Problem statement> Your response should consist of the data that follows, repeated in full without alteration.

Listed entries>
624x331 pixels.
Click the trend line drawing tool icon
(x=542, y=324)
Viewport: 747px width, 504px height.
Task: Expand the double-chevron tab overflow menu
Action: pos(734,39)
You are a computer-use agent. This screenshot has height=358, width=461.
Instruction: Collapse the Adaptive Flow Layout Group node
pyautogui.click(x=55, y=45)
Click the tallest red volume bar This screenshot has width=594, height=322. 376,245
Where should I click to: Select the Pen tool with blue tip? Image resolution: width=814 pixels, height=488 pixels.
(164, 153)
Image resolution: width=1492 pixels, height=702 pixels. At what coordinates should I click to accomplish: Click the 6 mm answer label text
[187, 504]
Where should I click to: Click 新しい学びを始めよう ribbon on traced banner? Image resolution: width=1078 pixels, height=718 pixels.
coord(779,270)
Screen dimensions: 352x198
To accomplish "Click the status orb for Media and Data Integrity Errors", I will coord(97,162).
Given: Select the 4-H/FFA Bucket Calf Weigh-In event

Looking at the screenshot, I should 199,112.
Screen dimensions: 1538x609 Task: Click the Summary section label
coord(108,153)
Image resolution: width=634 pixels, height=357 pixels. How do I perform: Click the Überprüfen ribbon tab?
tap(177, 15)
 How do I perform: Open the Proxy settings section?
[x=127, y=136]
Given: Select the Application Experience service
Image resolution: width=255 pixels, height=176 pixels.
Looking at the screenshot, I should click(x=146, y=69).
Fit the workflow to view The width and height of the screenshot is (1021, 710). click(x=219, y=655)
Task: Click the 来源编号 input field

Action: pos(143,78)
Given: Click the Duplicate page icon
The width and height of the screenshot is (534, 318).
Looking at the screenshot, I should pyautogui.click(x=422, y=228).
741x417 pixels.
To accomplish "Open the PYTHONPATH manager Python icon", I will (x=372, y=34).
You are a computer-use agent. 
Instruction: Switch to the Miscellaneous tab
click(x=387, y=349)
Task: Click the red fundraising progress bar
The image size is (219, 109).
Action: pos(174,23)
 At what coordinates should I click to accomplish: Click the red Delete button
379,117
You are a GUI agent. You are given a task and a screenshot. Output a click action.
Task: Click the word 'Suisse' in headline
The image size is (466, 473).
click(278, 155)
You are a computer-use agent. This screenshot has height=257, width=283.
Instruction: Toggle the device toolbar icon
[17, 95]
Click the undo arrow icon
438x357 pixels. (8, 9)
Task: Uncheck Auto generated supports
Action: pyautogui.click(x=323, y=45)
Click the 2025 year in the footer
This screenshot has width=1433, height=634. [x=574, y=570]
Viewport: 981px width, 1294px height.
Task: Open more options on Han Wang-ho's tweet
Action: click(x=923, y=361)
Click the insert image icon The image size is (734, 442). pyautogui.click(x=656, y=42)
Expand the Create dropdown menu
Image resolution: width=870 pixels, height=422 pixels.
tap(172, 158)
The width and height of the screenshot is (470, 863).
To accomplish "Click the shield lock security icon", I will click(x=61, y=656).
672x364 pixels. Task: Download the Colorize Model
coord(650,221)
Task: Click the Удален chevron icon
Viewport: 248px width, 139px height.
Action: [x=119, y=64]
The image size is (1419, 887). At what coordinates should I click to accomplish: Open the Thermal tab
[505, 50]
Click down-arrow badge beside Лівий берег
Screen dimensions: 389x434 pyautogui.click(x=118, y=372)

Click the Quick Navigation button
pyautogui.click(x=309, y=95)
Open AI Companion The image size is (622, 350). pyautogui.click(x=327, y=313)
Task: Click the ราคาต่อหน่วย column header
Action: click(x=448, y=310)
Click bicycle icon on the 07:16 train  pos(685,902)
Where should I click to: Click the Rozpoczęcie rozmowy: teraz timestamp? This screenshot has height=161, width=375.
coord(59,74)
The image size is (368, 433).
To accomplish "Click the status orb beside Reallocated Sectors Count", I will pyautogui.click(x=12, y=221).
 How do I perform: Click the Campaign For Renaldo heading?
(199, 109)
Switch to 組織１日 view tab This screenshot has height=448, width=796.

Expected output>
624x331 pixels.
Click the trend line drawing tool icon
(x=542, y=324)
Viewport: 747px width, 504px height.
Task: Expand the double-chevron tab overflow menu
Action: pos(734,39)
You are a computer-use agent. This screenshot has height=358, width=461.
Instruction: Collapse the Adaptive Flow Layout Group node
pyautogui.click(x=55, y=45)
Click the tallest red volume bar This screenshot has width=594, height=322. 376,245
Where should I click to: Select the Pen tool with blue tip? Image resolution: width=814 pixels, height=488 pixels.
(164, 153)
Image resolution: width=1492 pixels, height=702 pixels. At what coordinates should I click to accomplish: Click the 6 mm answer label text
[187, 504]
Where should I click to: Click 新しい学びを始めよう ribbon on traced banner? Image resolution: width=1078 pixels, height=718 pixels.
coord(779,270)
Screen dimensions: 352x198
To accomplish "Click the status orb for Media and Data Integrity Errors", I will coord(97,162).
Given: Select the 4-H/FFA Bucket Calf Weigh-In event

Looking at the screenshot, I should 199,112.
Screen dimensions: 1538x609 Task: Click the Summary section label
coord(108,153)
Image resolution: width=634 pixels, height=357 pixels. How do I perform: Click the Überprüfen ribbon tab?
tap(177, 15)
 How do I perform: Open the Proxy settings section?
[x=127, y=136]
Given: Select the Application Experience service
Image resolution: width=255 pixels, height=176 pixels.
Looking at the screenshot, I should click(x=146, y=69).
Fit the workflow to view The width and height of the screenshot is (1021, 710). click(x=219, y=655)
Task: Click the 来源编号 input field

Action: pos(143,78)
Given: Click the Duplicate page icon
The width and height of the screenshot is (534, 318).
Looking at the screenshot, I should pyautogui.click(x=422, y=228).
741x417 pixels.
To accomplish "Open the PYTHONPATH manager Python icon", I will (x=372, y=34).
You are a computer-use agent. 
Instruction: Switch to the Miscellaneous tab
click(x=387, y=349)
Task: Click the red fundraising progress bar
The image size is (219, 109).
Action: pos(174,23)
 At what coordinates should I click to accomplish: Click the red Delete button
379,117
You are a GUI agent. You are given a task and a screenshot. Output a click action.
Task: Click the word 'Suisse' in headline
The image size is (466, 473).
click(278, 155)
You are a computer-use agent. This screenshot has height=257, width=283.
Instruction: Toggle the device toolbar icon
[17, 95]
Click the undo arrow icon
438x357 pixels. (8, 9)
Task: Uncheck Auto generated supports
Action: pyautogui.click(x=323, y=45)
Click the 2025 year in the footer
This screenshot has width=1433, height=634. [x=574, y=570]
Viewport: 981px width, 1294px height.
Task: Open more options on Han Wang-ho's tweet
Action: click(x=923, y=361)
Click the insert image icon The image size is (734, 442). pyautogui.click(x=656, y=42)
Expand the Create dropdown menu
Image resolution: width=870 pixels, height=422 pixels.
tap(172, 158)
The width and height of the screenshot is (470, 863).
To accomplish "Click the shield lock security icon", I will click(x=61, y=656).
672x364 pixels. Task: Download the Colorize Model
coord(650,221)
Task: Click the Удален chevron icon
Viewport: 248px width, 139px height.
Action: [x=119, y=64]
The image size is (1419, 887). At what coordinates should I click to accomplish: Open the Thermal tab
[505, 50]
Click down-arrow badge beside Лівий берег
Screen dimensions: 389x434 pyautogui.click(x=118, y=372)

Click the Quick Navigation button
pyautogui.click(x=309, y=95)
Open AI Companion The image size is (622, 350). pyautogui.click(x=327, y=313)
Task: Click the ราคาต่อหน่วย column header
Action: click(x=448, y=310)
Click bicycle icon on the 07:16 train  pos(685,902)
Where should I click to: Click the Rozpoczęcie rozmowy: teraz timestamp? This screenshot has height=161, width=375.
coord(59,74)
The image size is (368, 433).
To accomplish "Click the status orb beside Reallocated Sectors Count", I will pyautogui.click(x=12, y=221).
 How do I perform: Click the Campaign For Renaldo heading?
(199, 109)
Switch to 組織１日 view tab This screenshot has height=448, width=796.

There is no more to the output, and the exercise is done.